What was not said at former vice president Dick Cheney’s funeral on Thursday was as clear as anything that was.
It was a service in sepia. The more than 1,000 people who gathered in Washington National Cathedral — including two former presidents, four former vice presidents and congressional leaders from opposite sides of the aisle — were there to do more than mark the passing of an often controversial individual with whom many had profound disagreements. Their presence in the pews summoned images of a bygone era when raw partisanship was not what defined leadership.
Just as conspicuous was who wasn’t there: any leading figure from the current administration, which dominates the levers of power in today’s Washington as few have before it.
Instead, as if to underscore how much things have changed, President Donald Trump spent the morning sending out social media posts in which he accused a half-dozen Democratic lawmakers of “SEDITIOUS BEHAVIOR, punishable by DEATH!” All veterans of the military or intelligence, their supposed capital offense was recording a video in which they reminded current armed services members that they do not have to follow illegal orders.
Cheney, who died Nov. 3 at the age of 84, is widely regarded as the most powerful vice president in U.S. history.
His was a singular rise within the institutional and political structures of his day: at 34, the youngest White House chief of staff ever; a six-term Wyoming congressman and second-ranking leader of House Republicans; and a wartime defense secretary before joining George W. Bush’s presidential ticket in 2000.

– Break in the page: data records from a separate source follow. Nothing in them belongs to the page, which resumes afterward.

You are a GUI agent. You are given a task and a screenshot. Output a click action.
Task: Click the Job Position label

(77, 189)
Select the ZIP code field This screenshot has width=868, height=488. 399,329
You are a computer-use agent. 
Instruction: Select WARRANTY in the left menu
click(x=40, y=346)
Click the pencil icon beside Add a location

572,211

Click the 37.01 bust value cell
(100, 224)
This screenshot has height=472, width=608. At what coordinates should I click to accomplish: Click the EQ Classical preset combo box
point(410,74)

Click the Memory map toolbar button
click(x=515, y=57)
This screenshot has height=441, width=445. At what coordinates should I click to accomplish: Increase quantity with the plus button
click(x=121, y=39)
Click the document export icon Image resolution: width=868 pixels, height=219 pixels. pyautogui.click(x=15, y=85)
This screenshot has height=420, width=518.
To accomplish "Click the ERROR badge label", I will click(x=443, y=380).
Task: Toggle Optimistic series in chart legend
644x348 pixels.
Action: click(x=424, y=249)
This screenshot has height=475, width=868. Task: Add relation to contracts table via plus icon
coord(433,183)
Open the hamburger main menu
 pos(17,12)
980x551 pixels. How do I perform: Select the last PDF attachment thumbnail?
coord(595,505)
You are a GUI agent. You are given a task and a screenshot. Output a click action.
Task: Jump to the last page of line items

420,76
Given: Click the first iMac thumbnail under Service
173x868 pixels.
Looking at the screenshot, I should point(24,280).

The darkness of his perceived role in the Bush administration’s aggressive national security policies after 9/11 was such that he was often described as Darth Vader, the villain of the Star Wars franchise — a comparison Cheney said he didn’t mind.
In the final years of his life, his image underwent another transformation, as he joined his daughter, former congresswoman Liz Cheney (R-Wyoming), in breaking with their party to oppose Trump after the Jan. 6, 2021, attack by his supporters on the U.S. Capitol.
“In our nation’s 248-year history, there has never been an individual who is a greater threat to our republic than Donald Trump,” the elder Cheney said in a statement announcing he would be voting for the Democratic nominee, Vice President Kamala Harris, in the 2024 presidential election.
Trump has not made any public comment on Cheney’s death. But he has frequently denounced the Bush administration’s interventionist approach to national security, calling the Iraq War “a big fat mistake” based on a lie that Iraqi leader Saddam Hussein had weapons of mass destruction. After Cheney endorsed Harris, Trump responded on social media by calling him “the King of Endless, Nonsensical Wars, wasting Lives and Trillions of Dollars, just like Comrade Kamala Harris.”
And while Cheney made no secret of his dismay at how Trump has transformed the Republican Party, it is also worth pointing out a viewpoint the two had in common. Throughout his career, Cheney pushed hard for policies that expanded the powers of the executive branch. He believed in particular that the reform measures passed by Congress after Watergate put too many restraints on what the president could do. What Cheney probably did not foresee, however, was how a president like Trump would take those powers to unprecedented levels.
Trump was not mentioned or even alluded to during Thursday’s funeral. Instead, eulogists portrayed Cheney as a genial grandfather, a man of the West who loved fishing. His daughter Liz’s tribute ended with famous words of comfort spoken over Shakespeare’s Hamlet as he died: “May flights of angels sing thee to thy rest.”
The restraint was a stark contrast from the anger and passion of a memorial that had taken place in the same cathedral seven years before, during Trump’s first term, for Sen. John McCain (R-Arizona), another Republican foe of Trump. McCain’s funeral was a service that the New Yorker’s Susan B. Glasser described as “a meeting of the Resistance, under vaulted ceilings and stained-glass windows.”
McCain himself had asked Trump’s two predecessors, Bush and Barack Obama, to speak. That, too, was meant to be a signal of what it meant to rise above political grievances, given that both Bush and Obama had beaten McCain in presidential contests.
Neither former president mentioned Trump by name, but in their words praising McCain’s character, it was impossible to miss the contrast they were drawing.
Bush noted: “Perhaps above all, John detested the abuse of power.”
“John cared about the institutions of self-government, our constitution, our bill of rights, rule of law, separation of powers,” Obama said.
Bush spoke again on Thursday, and recalled his decision to pick Cheney, who was directing the search for his running mate, to take that role himself. “His talent and restraint exceeded his ego,” Bush said. “People always saw something in the man solid, reliable and rare.”
To which Bush might have added, qualities that have become rarer than ever in today’s politics.